◆ **Work request**
From the line that contains "公式コラボ (313, 34)" to the end of the entries, copy each line exactly, though the pictures stay out.

================

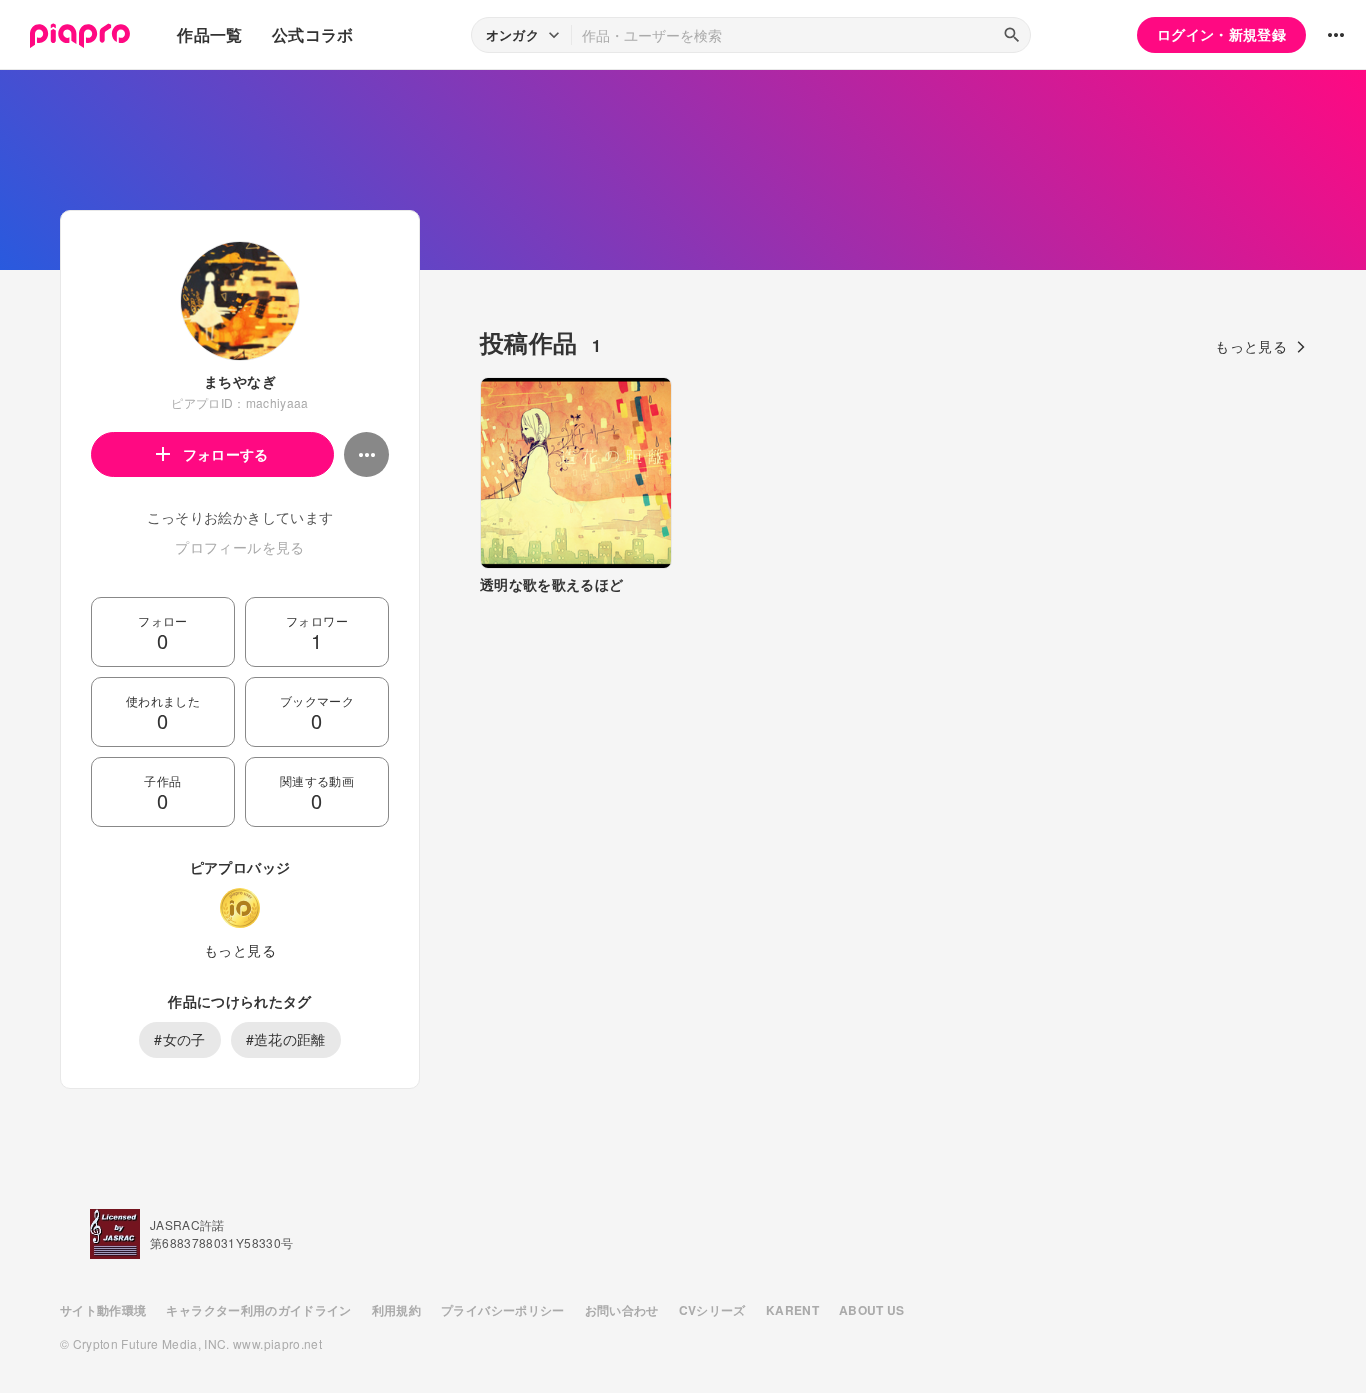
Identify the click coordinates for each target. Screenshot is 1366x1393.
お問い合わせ (622, 1310)
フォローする (226, 454)
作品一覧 (209, 34)
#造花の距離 (286, 1039)
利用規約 (396, 1310)
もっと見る (240, 950)
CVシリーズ (712, 1310)
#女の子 (179, 1039)
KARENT (792, 1310)
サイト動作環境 (103, 1310)
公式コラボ (313, 34)
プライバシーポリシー (503, 1310)
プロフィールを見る (239, 547)
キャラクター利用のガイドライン (258, 1310)
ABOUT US (872, 1310)
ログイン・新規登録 (1221, 34)
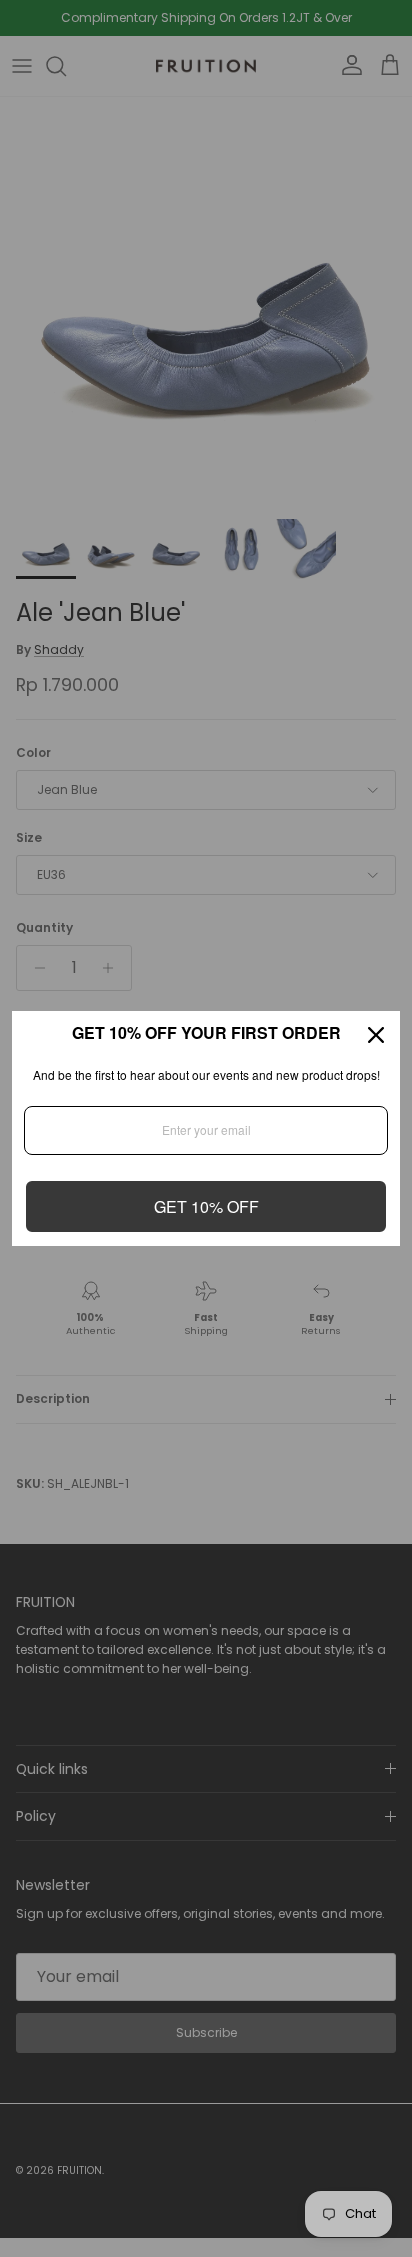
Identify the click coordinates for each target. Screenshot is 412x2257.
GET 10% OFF (206, 1206)
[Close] (376, 1035)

================

◆ **Exercise output**
公式コラボ (313, 34)
プライバシーポリシー (503, 1310)
プロフィールを見る (239, 547)
キャラクター利用のガイドライン (258, 1310)
ABOUT US (872, 1310)
ログイン・新規登録 (1221, 34)
Identify the click coordinates for each target. Screenshot is 412x2257.
GET 10% OFF (206, 1206)
[Close] (376, 1035)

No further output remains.